Maar om te winnen zijn verdiensten als
talent, vlijt en volharding weliswaar noodzakelijke, maar onvoldoende voorwaarden.
Want er is méér nodig.
Al weet niemand precies wat.
Toch is er niets geheimzinnigs aan
winnen.
Er kan er gewoon maar eentje de beste
zijn.
Naar aanleiding hiervan een
vergelijking, waarin koeien staan voor individuen, melk voor kwaliteit, en
winnen voor winst.
De kwaliteiten van zowel koeien als
mensen zijn een gegeven.
Produceren zit hen in het bloed,
ongeacht (onvermijdelijke) individuele verschillen in kwaliteit en kwantiteit.
Maar winnen is, evenals winst, vooral
afhankelijk van de vraag.
Zo konden de gevolgen van het onlangs
opgeheven melkquotum niet uitblijven: nóg meer megastallen en, uiteindelijk,
een melkoverschot.
En dientengevolge voor álle betrokkenen
minder winst.
In een competitief systeem als het onze
winnen dus uitsluitend de sterksten, de grote spelers.
Zo verliezen zowel producten (melk) als
kwaliteiten (het vermogen om te produceren) aan waarde.
Zodra vele anderen nét iets talentvoller,
volhardender, ijveriger zijn, kunnen kwaliteiten zelfs overbodig worden.
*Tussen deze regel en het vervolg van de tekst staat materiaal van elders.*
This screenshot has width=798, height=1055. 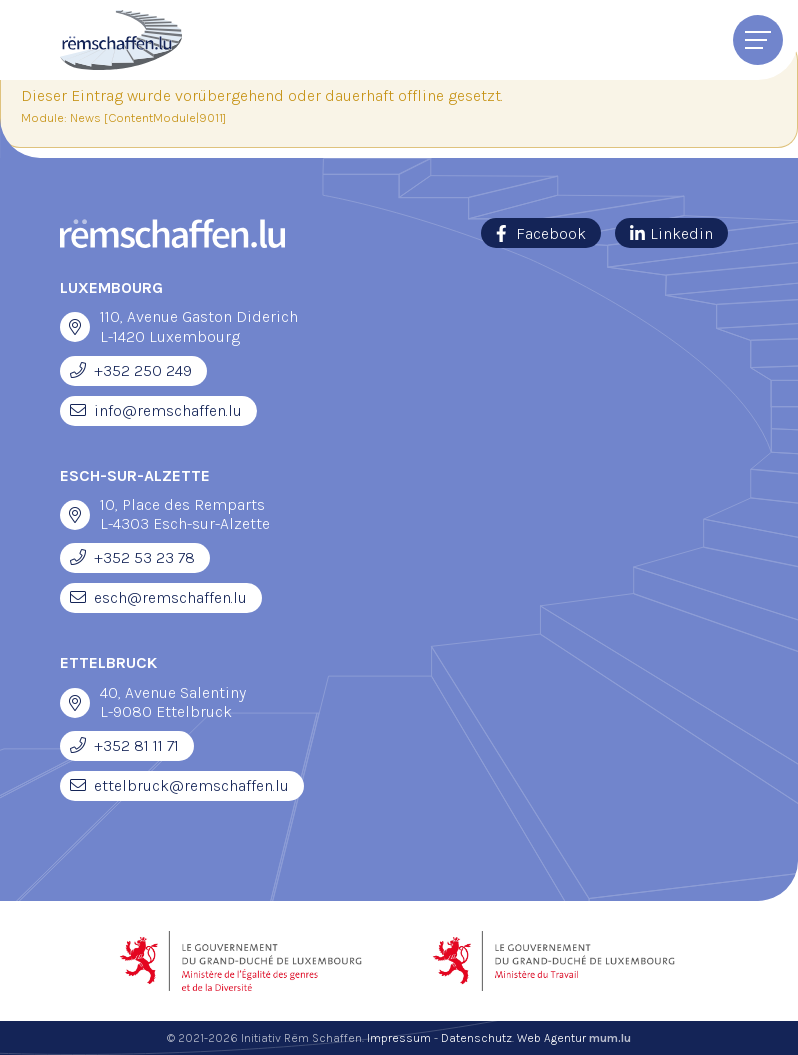 I want to click on info@remschaffen.lu, so click(x=168, y=410).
Het verwarren van merites/melk met
succes/winst is de bron van hardnekkige misverstanden en vervelende
(onbedoelde!) gevolgen.
Stel je bent in aanleg succesvol: je “kan”
wel wat.
Maar een ander – goedgebekt bovendien –
eveneens.
Evenals een derde: een aantrekkelijke,
goedgebekte nét-werker.
Uiteindelijk zijn er bijna uitsluitend
verliezers.
Evenals in de moderne veehouderij.
Intensieve menshouderij.
Gevolg: megastallen, volgepakt met – op
onnatuurlijke mega-uiers doorgefokte – superkoeien.
Melkoverschotten.
Boterbergen.
Of een onoverbrugbare kloof tussen
enkele overbelaste supermensen en vele gemarginaliseerde losers met (onvermoede!) kwaliteiten.
Meritenmoerassen.
Talententerpen.
Karaktercontainers.
Zonde!
En de zeldzame geluksvogels branden op.
Wél verhoogt elke verliezer de waarde
van een schaarse podiumplek.
In een bij uitstek competitief systeem
is een overmaat aan losers dus de tweede noodzakelijke voorwaarde om te winnen.